## BEGIN INFORMATION SUPPLIED
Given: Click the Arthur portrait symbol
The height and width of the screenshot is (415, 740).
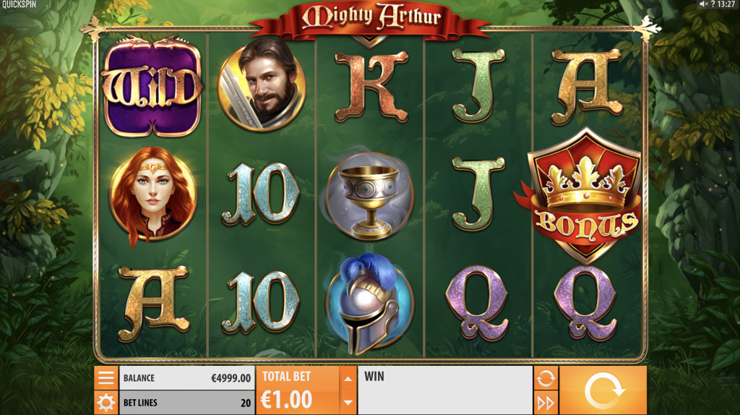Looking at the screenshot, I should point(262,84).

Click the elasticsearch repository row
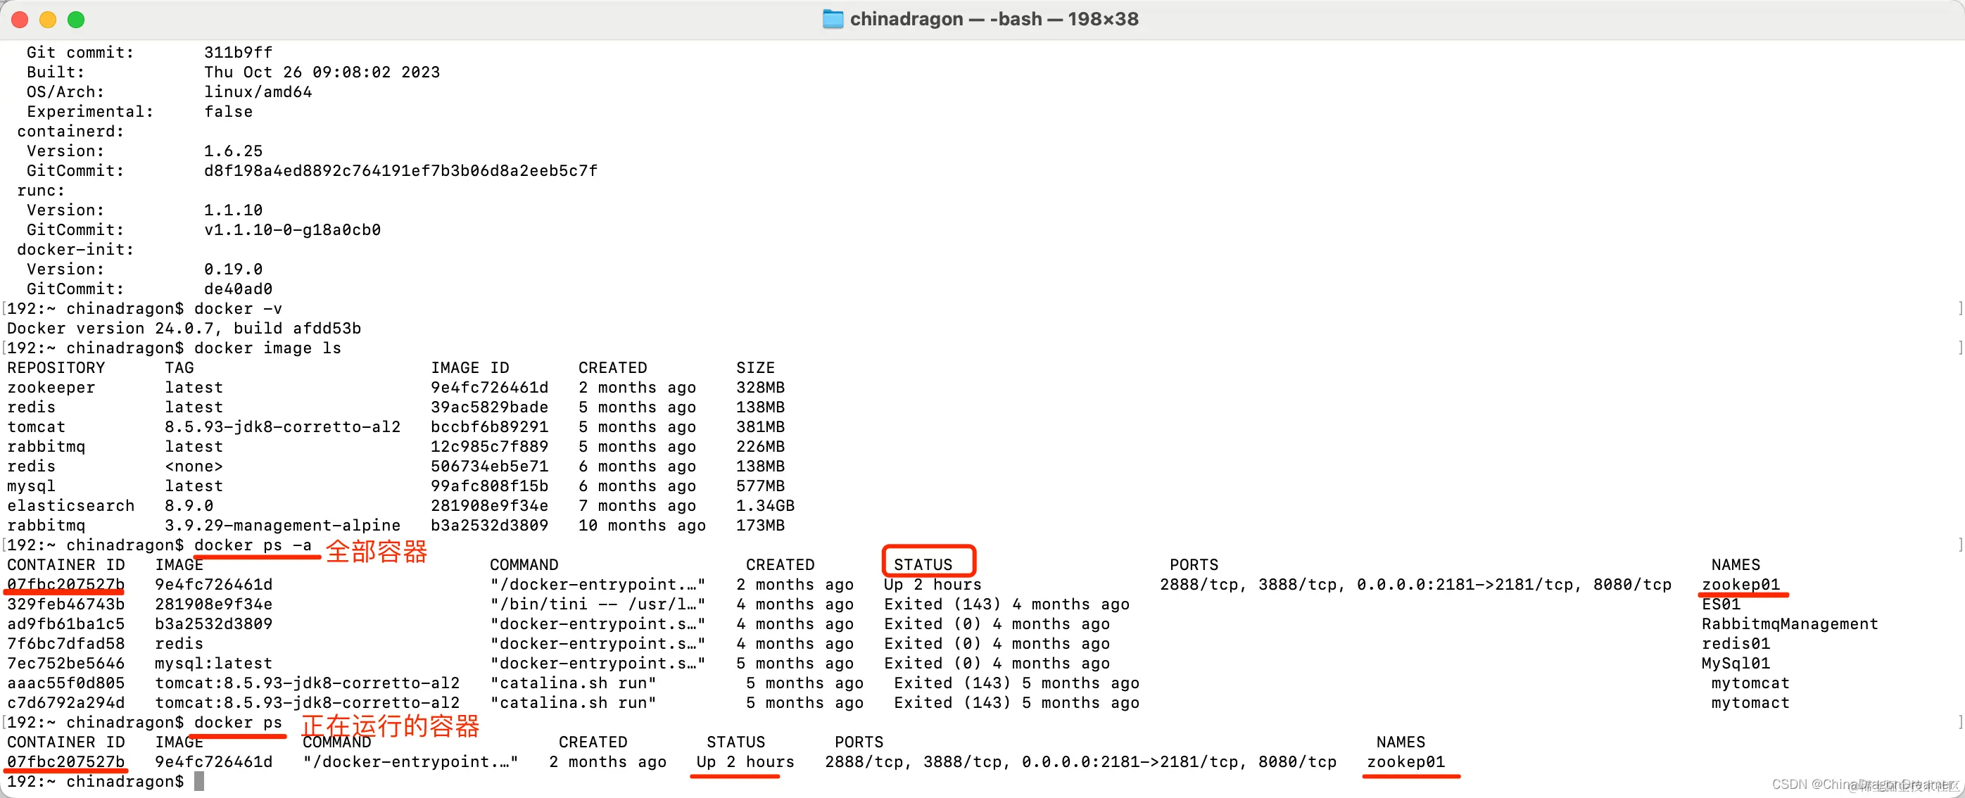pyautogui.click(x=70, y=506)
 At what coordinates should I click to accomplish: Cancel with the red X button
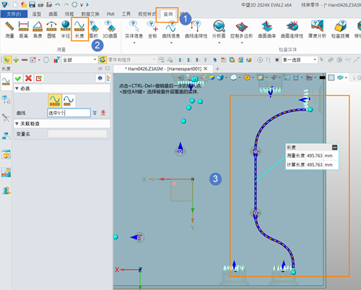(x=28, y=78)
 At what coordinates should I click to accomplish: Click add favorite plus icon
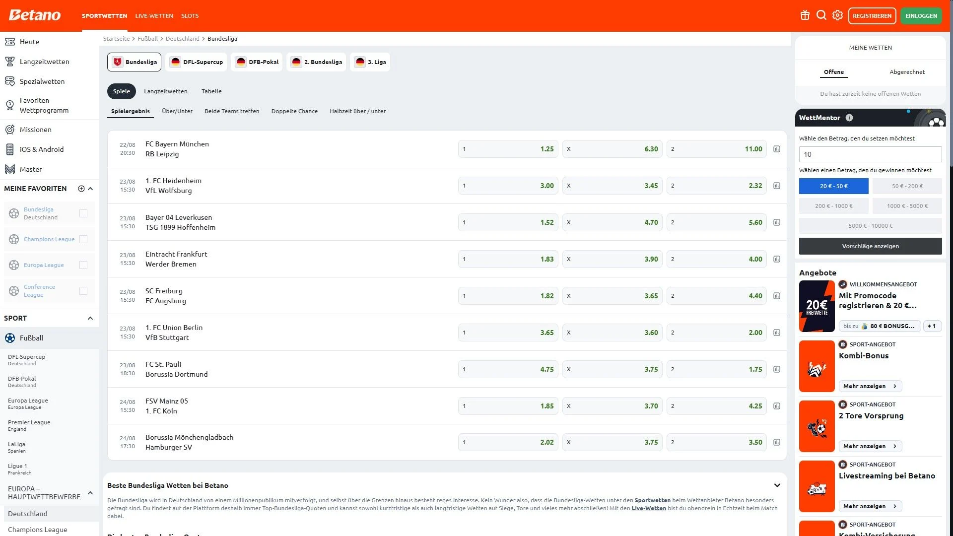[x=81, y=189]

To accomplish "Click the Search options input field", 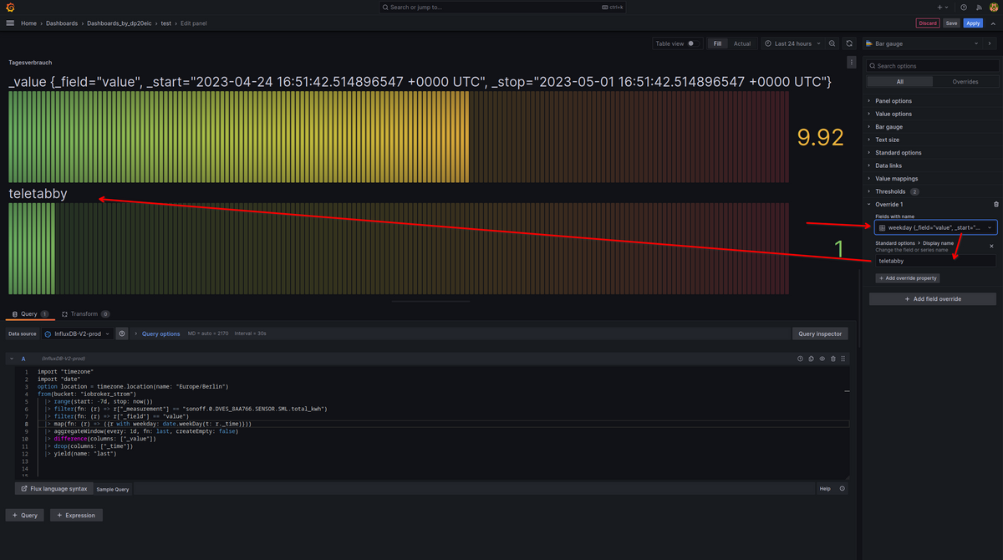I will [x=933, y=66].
## END INFORMATION SUPPLIED
## BEGIN INFORMATION SUPPLIED
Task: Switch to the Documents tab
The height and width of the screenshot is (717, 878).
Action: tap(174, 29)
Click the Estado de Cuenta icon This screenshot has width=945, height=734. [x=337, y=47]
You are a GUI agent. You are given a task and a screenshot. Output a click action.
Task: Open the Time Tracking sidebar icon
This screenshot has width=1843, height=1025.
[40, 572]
## END INFORMATION SUPPLIED
In the rows from the line holding "Given: Click the Arthur portrait symbol" through the line holding "(x=28, y=78)", inclusive, replace "repository" with "project" and keep everything else the same. Give back only those lines, and leave out the pictures.

Given: Click the Arthur portrait symbol
The height and width of the screenshot is (415, 740).
Looking at the screenshot, I should point(262,84).

Click the elasticsearch project row
pyautogui.click(x=70, y=506)
 At what coordinates should I click to accomplish: Cancel with the red X button
(x=28, y=78)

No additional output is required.